WORK INSTRUCTIONS: A word-for-word restatement of every record is required.

Stored data entries
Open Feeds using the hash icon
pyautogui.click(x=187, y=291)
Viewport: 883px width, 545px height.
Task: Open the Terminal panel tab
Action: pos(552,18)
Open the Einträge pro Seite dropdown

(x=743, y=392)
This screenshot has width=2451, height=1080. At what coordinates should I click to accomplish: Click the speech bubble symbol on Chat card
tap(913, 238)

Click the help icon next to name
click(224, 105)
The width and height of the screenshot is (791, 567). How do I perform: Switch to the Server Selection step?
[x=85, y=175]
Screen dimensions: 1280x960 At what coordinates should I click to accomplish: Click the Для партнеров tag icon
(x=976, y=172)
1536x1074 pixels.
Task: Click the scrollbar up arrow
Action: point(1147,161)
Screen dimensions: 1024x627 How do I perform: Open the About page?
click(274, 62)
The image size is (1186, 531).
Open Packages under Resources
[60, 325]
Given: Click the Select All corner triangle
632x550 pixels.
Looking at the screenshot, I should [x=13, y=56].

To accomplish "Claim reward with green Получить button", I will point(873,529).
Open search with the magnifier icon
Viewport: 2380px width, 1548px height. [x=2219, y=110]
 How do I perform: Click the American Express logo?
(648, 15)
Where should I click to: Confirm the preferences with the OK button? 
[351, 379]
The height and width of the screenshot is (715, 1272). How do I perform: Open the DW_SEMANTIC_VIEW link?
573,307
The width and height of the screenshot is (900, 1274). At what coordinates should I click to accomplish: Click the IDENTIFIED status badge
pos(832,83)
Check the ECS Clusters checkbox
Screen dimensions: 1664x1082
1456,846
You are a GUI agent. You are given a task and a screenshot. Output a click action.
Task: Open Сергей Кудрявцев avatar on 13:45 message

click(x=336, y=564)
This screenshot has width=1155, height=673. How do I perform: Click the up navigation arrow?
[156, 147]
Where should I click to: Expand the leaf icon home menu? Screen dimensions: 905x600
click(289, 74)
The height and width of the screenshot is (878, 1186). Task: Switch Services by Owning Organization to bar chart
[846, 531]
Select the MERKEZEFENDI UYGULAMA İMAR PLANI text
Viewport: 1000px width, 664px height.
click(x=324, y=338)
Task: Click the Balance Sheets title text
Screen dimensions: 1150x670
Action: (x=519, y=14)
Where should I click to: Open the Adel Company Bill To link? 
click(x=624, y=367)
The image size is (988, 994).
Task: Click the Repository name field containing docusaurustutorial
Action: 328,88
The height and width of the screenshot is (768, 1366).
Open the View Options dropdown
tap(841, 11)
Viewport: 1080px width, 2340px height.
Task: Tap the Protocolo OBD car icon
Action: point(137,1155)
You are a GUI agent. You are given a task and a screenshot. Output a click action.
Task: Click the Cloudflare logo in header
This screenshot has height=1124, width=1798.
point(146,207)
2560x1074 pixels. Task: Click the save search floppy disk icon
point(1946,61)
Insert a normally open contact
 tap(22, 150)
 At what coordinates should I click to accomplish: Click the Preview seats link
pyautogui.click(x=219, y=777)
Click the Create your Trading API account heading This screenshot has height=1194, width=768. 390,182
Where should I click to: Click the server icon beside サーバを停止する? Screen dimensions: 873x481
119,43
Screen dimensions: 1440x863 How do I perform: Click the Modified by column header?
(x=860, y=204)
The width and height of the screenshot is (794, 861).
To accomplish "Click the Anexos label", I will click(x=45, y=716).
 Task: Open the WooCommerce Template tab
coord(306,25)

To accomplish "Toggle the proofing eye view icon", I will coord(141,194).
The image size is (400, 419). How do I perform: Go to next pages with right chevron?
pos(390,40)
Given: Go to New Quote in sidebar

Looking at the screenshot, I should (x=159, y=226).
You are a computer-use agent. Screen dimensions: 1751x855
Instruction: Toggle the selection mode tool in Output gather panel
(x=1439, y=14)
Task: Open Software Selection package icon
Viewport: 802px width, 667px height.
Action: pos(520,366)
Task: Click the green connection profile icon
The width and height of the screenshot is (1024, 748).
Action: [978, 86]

TASK OUTPUT:
Open Feeds using the hash icon
pyautogui.click(x=187, y=291)
Viewport: 883px width, 545px height.
Task: Open the Terminal panel tab
Action: pos(552,18)
Open the Einträge pro Seite dropdown

(x=743, y=392)
This screenshot has width=2451, height=1080. At what coordinates should I click to accomplish: Click the speech bubble symbol on Chat card
tap(913, 238)

Click the help icon next to name
click(224, 105)
The width and height of the screenshot is (791, 567). How do I perform: Switch to the Server Selection step?
[x=85, y=175]
Screen dimensions: 1280x960 At what coordinates should I click to accomplish: Click the Для партнеров tag icon
(x=976, y=172)
1536x1074 pixels.
Task: Click the scrollbar up arrow
Action: point(1147,161)
Screen dimensions: 1024x627 How do I perform: Open the About page?
click(274, 62)
The image size is (1186, 531).
Open Packages under Resources
[60, 325]
Given: Click the Select All corner triangle
632x550 pixels.
Looking at the screenshot, I should [x=13, y=56].

To accomplish "Claim reward with green Получить button", I will point(873,529).
Open search with the magnifier icon
Viewport: 2380px width, 1548px height. [x=2219, y=110]
 How do I perform: Click the American Express logo?
(648, 15)
Where should I click to: Confirm the preferences with the OK button? 
[351, 379]
The height and width of the screenshot is (715, 1272). How do I perform: Open the DW_SEMANTIC_VIEW link?
573,307
The width and height of the screenshot is (900, 1274). At what coordinates should I click to accomplish: Click the IDENTIFIED status badge
pos(832,83)
Check the ECS Clusters checkbox
Screen dimensions: 1664x1082
1456,846
You are a GUI agent. You are given a task and a screenshot. Output a click action.
Task: Open Сергей Кудрявцев avatar on 13:45 message

click(x=336, y=564)
This screenshot has width=1155, height=673. How do I perform: Click the up navigation arrow?
[156, 147]
Where should I click to: Expand the leaf icon home menu? Screen dimensions: 905x600
click(289, 74)
The height and width of the screenshot is (878, 1186). Task: Switch Services by Owning Organization to bar chart
[846, 531]
Select the MERKEZEFENDI UYGULAMA İMAR PLANI text
Viewport: 1000px width, 664px height.
click(x=324, y=338)
Task: Click the Balance Sheets title text
Screen dimensions: 1150x670
Action: (x=519, y=14)
Where should I click to: Open the Adel Company Bill To link? 
click(x=624, y=367)
The image size is (988, 994).
Task: Click the Repository name field containing docusaurustutorial
Action: 328,88
The height and width of the screenshot is (768, 1366).
Open the View Options dropdown
tap(841, 11)
Viewport: 1080px width, 2340px height.
Task: Tap the Protocolo OBD car icon
Action: point(137,1155)
You are a GUI agent. You are given a task and a screenshot. Output a click action.
Task: Click the Cloudflare logo in header
This screenshot has height=1124, width=1798.
point(146,207)
2560x1074 pixels. Task: Click the save search floppy disk icon
point(1946,61)
Insert a normally open contact
 tap(22, 150)
 At what coordinates should I click to accomplish: Click the Preview seats link
pyautogui.click(x=219, y=777)
Click the Create your Trading API account heading This screenshot has height=1194, width=768. 390,182
Where should I click to: Click the server icon beside サーバを停止する? Screen dimensions: 873x481
119,43
Screen dimensions: 1440x863 How do I perform: Click the Modified by column header?
(x=860, y=204)
The width and height of the screenshot is (794, 861).
To accomplish "Click the Anexos label", I will click(x=45, y=716).
 Task: Open the WooCommerce Template tab
coord(306,25)

To accomplish "Toggle the proofing eye view icon", I will coord(141,194).
The image size is (400, 419). How do I perform: Go to next pages with right chevron?
pos(390,40)
Given: Go to New Quote in sidebar

Looking at the screenshot, I should (x=159, y=226).
You are a computer-use agent. Screen dimensions: 1751x855
Instruction: Toggle the selection mode tool in Output gather panel
(x=1439, y=14)
Task: Open Software Selection package icon
Viewport: 802px width, 667px height.
Action: pos(520,366)
Task: Click the green connection profile icon
The width and height of the screenshot is (1024, 748).
Action: [978, 86]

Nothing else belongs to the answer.